Dopo il caso Boots, la serie sul marine gay che sta avendo successo su Netflix ma che è stato definito dal Pentagono “spazzatura woke”, c’è un altro titolo della piattaforma che sta irritando l’amministrazione Trump. Il film diretto da Kathryn Bigelow (premio Oscar per The Hurt Locker) e scritto dal ex presidente di NBC News Noah Oppenheim (Jackie, Zero day) – presentato in concorso alla Mostra di Venezia – racconta cosa succede quando un singolo missile, non attribuito ad alcuna nazione, viene lanciato contro gli Stati Uniti. Punti di vista diversi per una corsa contro il tempo per scoprire i responsabili e decidere come reagire.

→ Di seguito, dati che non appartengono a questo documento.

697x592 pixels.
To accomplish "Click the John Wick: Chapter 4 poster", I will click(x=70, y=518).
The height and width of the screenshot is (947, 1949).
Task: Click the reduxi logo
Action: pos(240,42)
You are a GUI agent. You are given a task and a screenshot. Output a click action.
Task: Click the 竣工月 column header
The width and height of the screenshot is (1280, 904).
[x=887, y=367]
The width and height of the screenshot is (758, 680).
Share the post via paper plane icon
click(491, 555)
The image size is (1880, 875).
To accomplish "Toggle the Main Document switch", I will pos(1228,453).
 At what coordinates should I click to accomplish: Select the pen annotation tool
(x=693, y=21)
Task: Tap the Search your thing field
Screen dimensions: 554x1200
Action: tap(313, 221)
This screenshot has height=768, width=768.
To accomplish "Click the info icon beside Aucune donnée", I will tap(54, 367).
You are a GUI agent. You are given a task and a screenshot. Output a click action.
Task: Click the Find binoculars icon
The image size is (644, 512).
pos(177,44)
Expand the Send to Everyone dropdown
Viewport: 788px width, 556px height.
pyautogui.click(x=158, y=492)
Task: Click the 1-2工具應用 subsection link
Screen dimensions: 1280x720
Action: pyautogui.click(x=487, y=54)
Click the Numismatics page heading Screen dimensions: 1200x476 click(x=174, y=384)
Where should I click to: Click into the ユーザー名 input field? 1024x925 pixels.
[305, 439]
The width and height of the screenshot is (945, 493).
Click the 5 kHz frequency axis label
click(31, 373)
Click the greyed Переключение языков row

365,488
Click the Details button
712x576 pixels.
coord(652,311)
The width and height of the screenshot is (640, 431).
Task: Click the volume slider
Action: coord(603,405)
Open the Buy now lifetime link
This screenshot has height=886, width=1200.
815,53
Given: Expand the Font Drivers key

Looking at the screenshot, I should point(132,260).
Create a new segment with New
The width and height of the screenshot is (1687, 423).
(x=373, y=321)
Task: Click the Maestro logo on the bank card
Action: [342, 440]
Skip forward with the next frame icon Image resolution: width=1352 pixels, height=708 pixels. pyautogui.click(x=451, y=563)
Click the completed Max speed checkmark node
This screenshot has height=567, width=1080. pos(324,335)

Jared Harris interpreta il segretario della Difesa
Nel film, il segretario alla Difesa (interpretato da Jared Harris) si mostra sconvolto nello scoprire che il sistema di difesa missilistica, costato 50 miliardi di dollari, ha solo il 50% di probabilità di intercettare il missile e infatti, nella trama, il sistema fallisce l'obiettivo di colpire e abbattere il missile nucleare in arrivo sul territorio Usa.
Kathryn Bigelow (afp)
Una circolare della Missile Defense Agency datata 16 ottobre sostiene che la tecnologia attuale ha "dimostrato un tasso di successo del 100% nei test da oltre un decennio". Il documento, come riporta la stampa Usa, è stato redatto per "correggere supposizioni errate, fornire dati corretti e una migliore comprensione" del sistema attuale, affinché i vertici dell'agenzia "abbiano consapevolezza della situazione e non siano 'sorpresi' se l'argomento dovesse emergere in riunioni o conversazioni". Pur riconoscendo la libertà creativa del film, il memo sottolinea come nell'opera di finzione "gli intercettori mancano il bersaglio, e comprendiamo - aggiunge la nota - che ciò sia parte della narrazione pensata per intrattenere il pubblico", tuttavia, la circolare ribadisce che i dati reali raccontano "una storia molto diversa".